Book Club: four questions to set you thinking about A History of Loneliness

Christina Hunt Mahony reviewed John Boyne’s novel for us when it came out. Here she suggests some aspects you might like to explore


On Monday we announced A History of Loneliness by John Boyne as our first Irish Times Book Club reading choice. Not to boast, but I've already finished it. It's a fascinating read, full of passionate intensity and anger at the damage wreaked by clerical sex abuse in Ireland and the Catholic Church's attempts to cover it up.

If you haven’t started reading it yet, though, don’t worry. There is still plenty of time before the bestselling author sits down in a few weeks to discuss the book in a studio podcast with me and a couple of book club members, Hans Zomer and Jacinta Wright. Every reader will then have the opportunity to put their own question to John Boyne in an hour-long webchat.

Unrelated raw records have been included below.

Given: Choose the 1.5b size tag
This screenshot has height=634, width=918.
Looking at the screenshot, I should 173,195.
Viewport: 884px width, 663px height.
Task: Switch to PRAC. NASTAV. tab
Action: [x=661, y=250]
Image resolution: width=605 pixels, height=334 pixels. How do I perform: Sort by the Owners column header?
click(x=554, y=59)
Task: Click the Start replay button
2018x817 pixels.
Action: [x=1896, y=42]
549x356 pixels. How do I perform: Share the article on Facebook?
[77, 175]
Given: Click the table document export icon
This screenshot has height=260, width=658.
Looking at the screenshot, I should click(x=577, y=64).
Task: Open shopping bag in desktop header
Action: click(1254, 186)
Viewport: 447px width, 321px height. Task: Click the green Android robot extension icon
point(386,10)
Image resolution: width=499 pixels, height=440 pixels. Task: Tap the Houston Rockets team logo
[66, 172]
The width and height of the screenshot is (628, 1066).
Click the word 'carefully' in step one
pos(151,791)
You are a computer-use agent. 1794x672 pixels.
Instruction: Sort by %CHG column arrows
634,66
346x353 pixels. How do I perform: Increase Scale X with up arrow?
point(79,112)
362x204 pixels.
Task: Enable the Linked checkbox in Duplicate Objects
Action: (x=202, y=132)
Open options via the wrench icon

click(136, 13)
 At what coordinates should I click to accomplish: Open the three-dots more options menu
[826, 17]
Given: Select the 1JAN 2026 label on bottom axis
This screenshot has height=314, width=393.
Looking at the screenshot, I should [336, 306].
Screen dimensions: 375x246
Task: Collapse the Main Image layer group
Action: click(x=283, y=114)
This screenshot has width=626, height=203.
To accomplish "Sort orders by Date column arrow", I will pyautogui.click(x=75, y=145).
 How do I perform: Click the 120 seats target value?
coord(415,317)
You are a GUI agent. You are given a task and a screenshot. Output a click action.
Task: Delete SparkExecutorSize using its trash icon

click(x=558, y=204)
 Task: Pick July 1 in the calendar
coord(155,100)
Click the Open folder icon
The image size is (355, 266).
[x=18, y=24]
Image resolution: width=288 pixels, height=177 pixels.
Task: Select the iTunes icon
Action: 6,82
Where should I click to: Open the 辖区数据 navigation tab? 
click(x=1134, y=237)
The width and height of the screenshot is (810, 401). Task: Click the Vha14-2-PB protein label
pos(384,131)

But to start the ball rolling, I asked Christina Hunt Mahony, who reviewed A History of Loneliness for us earlier this year (which you can read by clicking on the link on the left-hand side here), to come up with some questions, which you may find helpful to consider as you read the novel.

1. Boyne chooses not to present the events in the life of Odran Yates chronologically. A narrative of this sort gives a writer considerable freedom and, like all such choices, can shape our perception of the character. Did this device influence your reading of the character?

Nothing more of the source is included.